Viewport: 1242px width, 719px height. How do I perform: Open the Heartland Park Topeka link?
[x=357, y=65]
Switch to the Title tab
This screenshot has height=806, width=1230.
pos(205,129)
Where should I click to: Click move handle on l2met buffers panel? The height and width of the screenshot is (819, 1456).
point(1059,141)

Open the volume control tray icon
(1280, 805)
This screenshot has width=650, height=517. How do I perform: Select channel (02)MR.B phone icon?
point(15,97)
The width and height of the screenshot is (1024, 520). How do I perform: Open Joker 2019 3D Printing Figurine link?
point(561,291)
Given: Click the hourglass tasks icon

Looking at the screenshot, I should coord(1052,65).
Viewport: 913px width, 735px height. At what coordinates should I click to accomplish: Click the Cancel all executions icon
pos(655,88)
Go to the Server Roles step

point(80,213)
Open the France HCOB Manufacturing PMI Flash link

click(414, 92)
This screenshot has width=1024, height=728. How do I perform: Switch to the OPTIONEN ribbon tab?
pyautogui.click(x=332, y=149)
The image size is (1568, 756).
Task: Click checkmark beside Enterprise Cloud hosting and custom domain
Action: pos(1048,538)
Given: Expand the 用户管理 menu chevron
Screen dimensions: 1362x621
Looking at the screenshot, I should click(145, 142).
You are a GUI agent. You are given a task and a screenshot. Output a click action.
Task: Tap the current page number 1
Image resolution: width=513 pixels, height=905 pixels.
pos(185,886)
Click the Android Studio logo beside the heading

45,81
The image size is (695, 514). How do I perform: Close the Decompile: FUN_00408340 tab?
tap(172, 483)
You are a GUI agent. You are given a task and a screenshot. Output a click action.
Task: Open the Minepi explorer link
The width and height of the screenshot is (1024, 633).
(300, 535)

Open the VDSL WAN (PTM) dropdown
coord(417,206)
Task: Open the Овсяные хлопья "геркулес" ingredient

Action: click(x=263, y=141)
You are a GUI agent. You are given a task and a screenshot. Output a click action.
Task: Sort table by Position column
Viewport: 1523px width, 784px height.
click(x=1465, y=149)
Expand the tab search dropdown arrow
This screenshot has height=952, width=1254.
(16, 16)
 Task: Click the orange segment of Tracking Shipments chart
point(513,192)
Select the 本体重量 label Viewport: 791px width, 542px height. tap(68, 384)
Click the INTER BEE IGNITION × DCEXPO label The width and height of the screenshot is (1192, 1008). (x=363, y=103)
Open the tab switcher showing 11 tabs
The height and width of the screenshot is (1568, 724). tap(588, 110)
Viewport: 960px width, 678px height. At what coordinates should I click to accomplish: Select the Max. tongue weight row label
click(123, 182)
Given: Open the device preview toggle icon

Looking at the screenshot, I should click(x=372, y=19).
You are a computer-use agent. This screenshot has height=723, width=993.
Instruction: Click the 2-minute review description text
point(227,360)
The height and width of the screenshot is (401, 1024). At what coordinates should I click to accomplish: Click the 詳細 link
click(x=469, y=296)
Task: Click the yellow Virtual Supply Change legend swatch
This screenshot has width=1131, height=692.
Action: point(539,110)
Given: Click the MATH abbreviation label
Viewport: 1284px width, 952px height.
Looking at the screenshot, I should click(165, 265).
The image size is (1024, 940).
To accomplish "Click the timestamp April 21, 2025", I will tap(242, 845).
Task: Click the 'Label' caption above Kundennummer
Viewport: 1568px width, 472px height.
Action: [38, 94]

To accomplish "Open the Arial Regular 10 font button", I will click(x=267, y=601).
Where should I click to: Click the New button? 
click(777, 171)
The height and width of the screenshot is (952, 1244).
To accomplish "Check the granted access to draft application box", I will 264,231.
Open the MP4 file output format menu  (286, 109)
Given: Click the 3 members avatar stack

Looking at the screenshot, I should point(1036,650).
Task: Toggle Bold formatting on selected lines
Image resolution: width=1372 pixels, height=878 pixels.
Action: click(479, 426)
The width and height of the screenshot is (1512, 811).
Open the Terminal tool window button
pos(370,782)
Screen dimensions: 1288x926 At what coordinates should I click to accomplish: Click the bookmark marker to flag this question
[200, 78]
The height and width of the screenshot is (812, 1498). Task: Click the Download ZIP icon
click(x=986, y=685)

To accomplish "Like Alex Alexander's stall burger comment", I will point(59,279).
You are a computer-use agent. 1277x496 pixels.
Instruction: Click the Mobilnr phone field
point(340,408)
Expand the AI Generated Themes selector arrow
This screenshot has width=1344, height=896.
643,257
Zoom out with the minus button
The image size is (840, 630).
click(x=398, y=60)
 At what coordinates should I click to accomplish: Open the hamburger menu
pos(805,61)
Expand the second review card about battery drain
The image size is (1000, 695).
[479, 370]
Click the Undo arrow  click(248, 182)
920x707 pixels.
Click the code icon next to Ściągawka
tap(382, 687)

═══

EXERCISE DIRECTIONS: Copy out, word for word, every row above from the one containing "Viewport: 960px width, 678px" down to the one containing "Looking at the screenshot, I should click(x=372, y=19).", both of those included.

RESPONSE:
Viewport: 960px width, 678px height. At what coordinates should I click to accomplish: Select the Max. tongue weight row label
click(123, 182)
Given: Open the device preview toggle icon

Looking at the screenshot, I should click(x=372, y=19).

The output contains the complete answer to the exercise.